(Stored data entries)
┄┄┄┄┄┄┄┄┄┄
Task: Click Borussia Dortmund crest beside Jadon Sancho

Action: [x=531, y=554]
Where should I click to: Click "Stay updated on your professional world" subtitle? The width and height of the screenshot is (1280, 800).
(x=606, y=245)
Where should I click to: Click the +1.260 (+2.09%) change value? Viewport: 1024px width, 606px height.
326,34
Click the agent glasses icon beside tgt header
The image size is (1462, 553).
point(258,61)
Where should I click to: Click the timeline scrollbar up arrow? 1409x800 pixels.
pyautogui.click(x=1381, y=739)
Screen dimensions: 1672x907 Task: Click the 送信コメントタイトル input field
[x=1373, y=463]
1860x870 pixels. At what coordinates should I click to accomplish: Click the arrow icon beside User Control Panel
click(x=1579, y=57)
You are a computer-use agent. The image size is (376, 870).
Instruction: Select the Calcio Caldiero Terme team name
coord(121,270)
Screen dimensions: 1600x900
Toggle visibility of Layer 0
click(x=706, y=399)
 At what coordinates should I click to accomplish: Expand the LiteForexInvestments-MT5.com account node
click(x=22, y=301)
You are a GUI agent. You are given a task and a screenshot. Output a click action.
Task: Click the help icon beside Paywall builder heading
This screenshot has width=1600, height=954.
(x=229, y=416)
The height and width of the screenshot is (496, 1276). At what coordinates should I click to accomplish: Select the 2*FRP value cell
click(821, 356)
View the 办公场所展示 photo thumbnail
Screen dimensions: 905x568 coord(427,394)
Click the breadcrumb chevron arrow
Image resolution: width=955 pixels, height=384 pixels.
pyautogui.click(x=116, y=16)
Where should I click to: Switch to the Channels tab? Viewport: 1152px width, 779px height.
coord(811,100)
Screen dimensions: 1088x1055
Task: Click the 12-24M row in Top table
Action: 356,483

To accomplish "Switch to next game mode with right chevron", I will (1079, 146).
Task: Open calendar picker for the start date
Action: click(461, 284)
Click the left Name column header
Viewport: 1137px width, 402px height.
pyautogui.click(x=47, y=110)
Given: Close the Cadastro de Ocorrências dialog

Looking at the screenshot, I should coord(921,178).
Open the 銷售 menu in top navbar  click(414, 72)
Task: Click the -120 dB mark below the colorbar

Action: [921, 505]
┄┄┄┄┄┄┄┄┄┄
▸ Task
Where a line in the records above holds the string "header", it counts toward the total; give that total alone.

▸ Your solution
2